Modeling the Compound Knowledge Graph

Our objective in modeling the CKG was to start with as generic a foundation as possible. Our intention was not to build an ontology that exclusively addressed the steam turbine blade coating use case, rather we started by building the framework of a general-purpose materials ontology and then fleshed out the specifics required for the coatings use case. We are building a framework that can expand and grow over time to tackle more materials science challenges in the future.

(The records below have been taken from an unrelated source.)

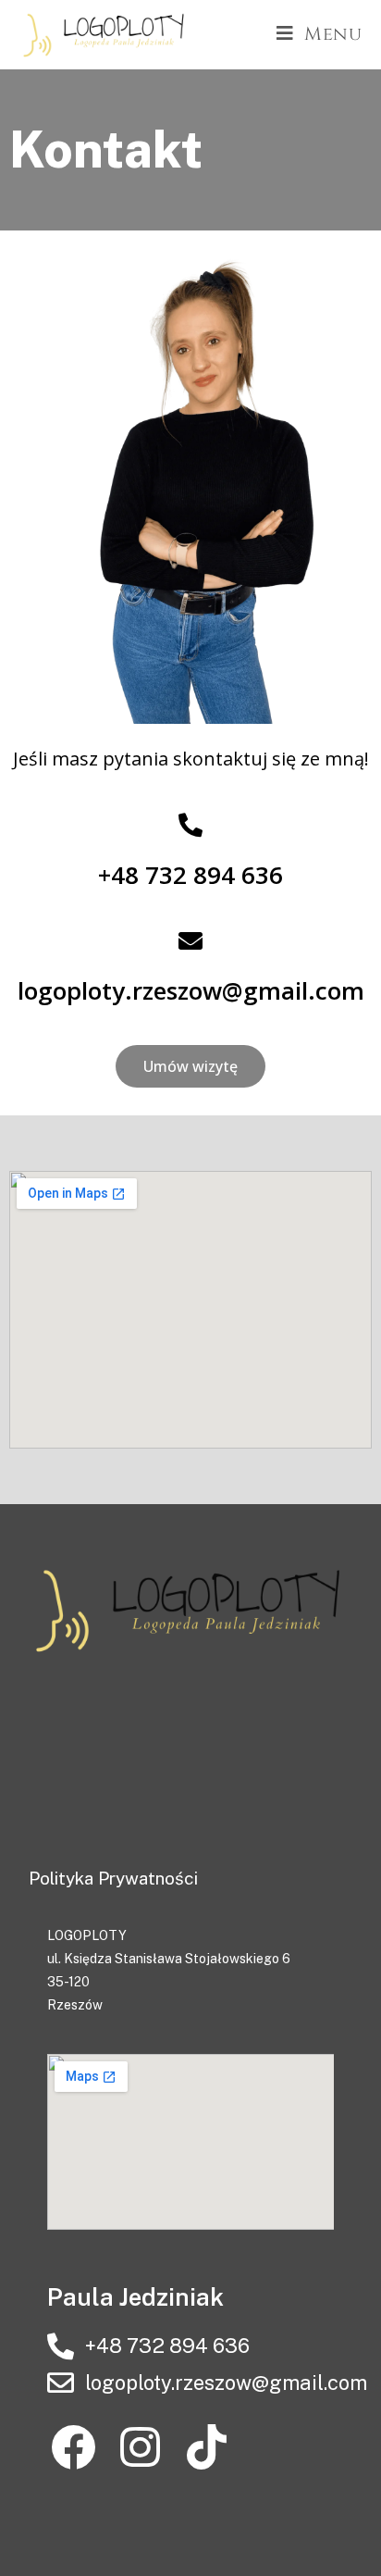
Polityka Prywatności (113, 1878)
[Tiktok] (206, 2447)
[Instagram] (140, 2447)
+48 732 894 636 (190, 874)
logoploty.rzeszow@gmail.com (191, 990)
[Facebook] (74, 2447)
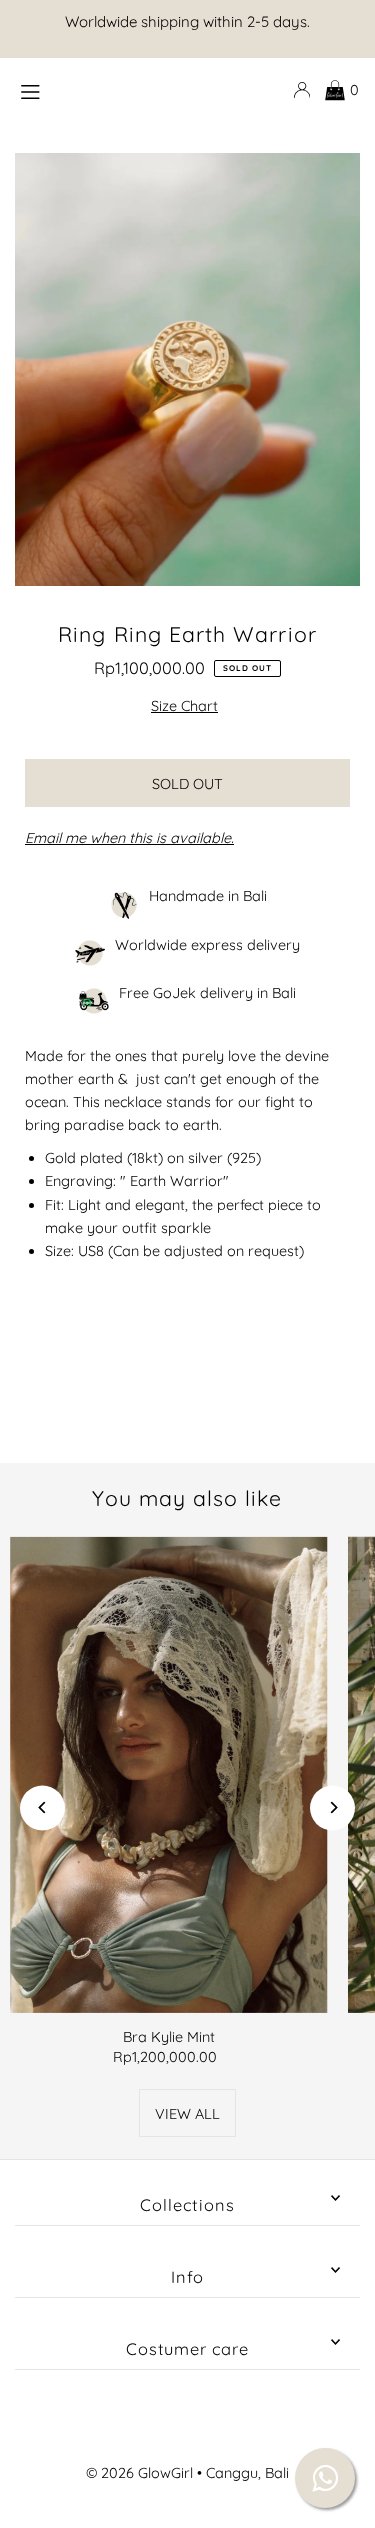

The semantic model is written in SADL, an English-like language that made it easy for the materials scientists and knowledge representation and reasoning experts to collaborate [31]. The model was written and evolved through several collaborative sessions over a period of six months. The modeling was driven largely by the materials science domain experts who understand the process important attributes, such as cathode material, bias voltage, and chamber pressure. Once we had the model in place, the data ingestion and equation mapping, while not trivial, were able to move relatively quickly. Examples of the case study ontology in SADL are shown in Fig. 3.

Fusing Factual and Analytical Knowledge

Analytical models are formally described in terms of the concepts captured in the Compound Knowledge Graph. Each description of an analytical model, e.g., an equation, formally specifies the model’s inputs and outputs, explicitly linking the analytical models to the factual data in the knowledge graph.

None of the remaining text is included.